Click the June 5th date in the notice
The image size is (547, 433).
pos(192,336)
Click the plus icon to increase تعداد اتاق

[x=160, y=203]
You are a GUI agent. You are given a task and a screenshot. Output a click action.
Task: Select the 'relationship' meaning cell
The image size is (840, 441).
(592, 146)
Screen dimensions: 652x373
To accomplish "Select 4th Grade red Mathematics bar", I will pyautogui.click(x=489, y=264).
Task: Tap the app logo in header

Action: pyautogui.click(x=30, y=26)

* * * * * * * * *

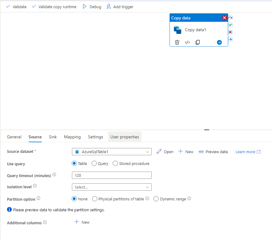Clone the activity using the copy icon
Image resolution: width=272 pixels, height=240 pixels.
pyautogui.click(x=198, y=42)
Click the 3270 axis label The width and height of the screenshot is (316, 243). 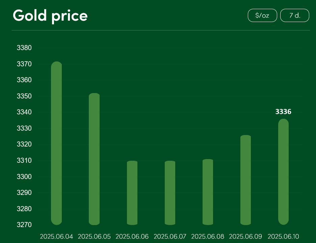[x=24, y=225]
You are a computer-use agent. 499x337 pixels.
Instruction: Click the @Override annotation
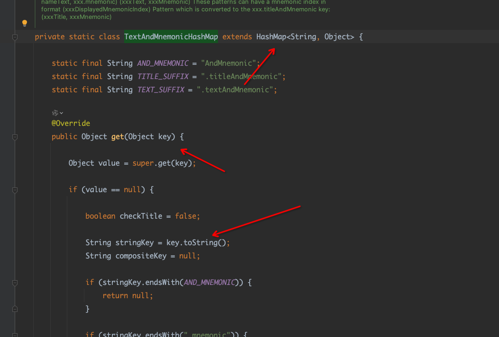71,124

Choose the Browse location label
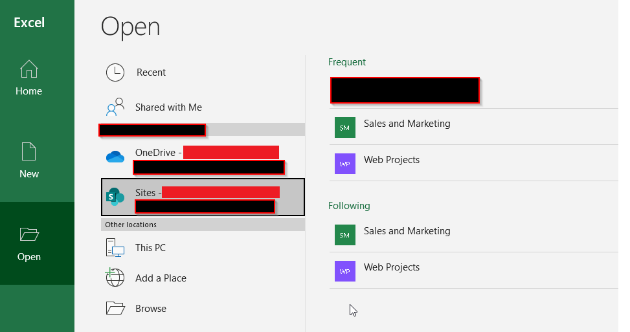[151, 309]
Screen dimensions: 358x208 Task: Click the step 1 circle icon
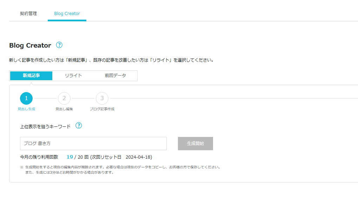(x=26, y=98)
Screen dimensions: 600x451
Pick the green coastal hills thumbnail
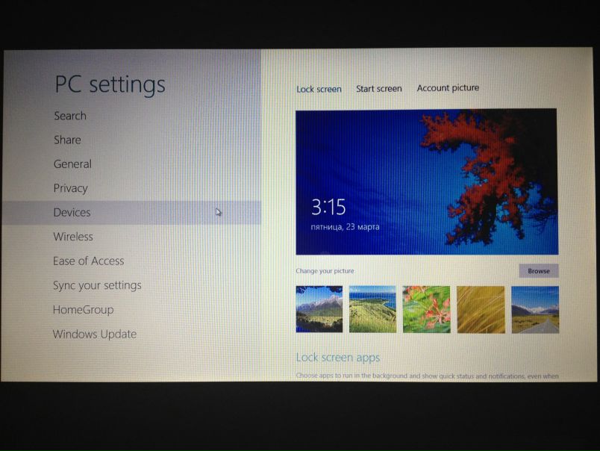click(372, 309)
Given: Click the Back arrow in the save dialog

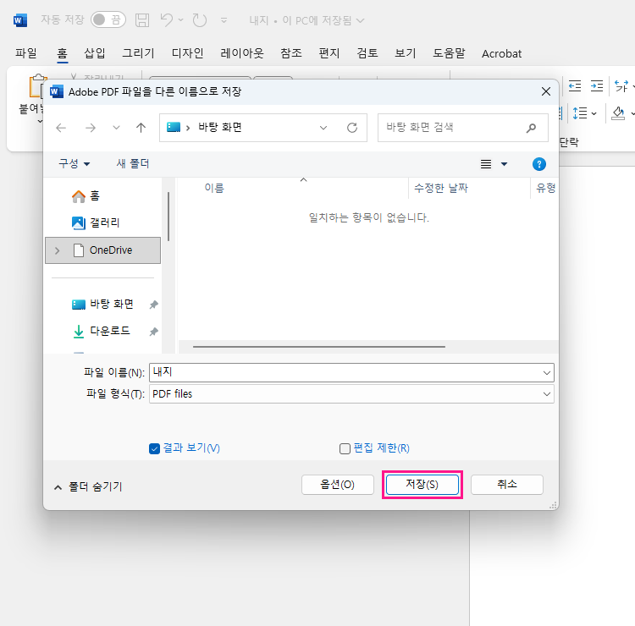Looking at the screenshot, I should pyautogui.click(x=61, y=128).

* * * * * * * * *

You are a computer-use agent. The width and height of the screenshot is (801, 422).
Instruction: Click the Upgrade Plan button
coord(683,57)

* * * * * * * * *

What the exercise asks
The answer must consist of each line from the entries that contains the string "Select".

Exercise result
Task: Select the 'relationship' meaning cell
To accomplish "Select 4th Grade red Mathematics bar", I will pyautogui.click(x=489, y=264).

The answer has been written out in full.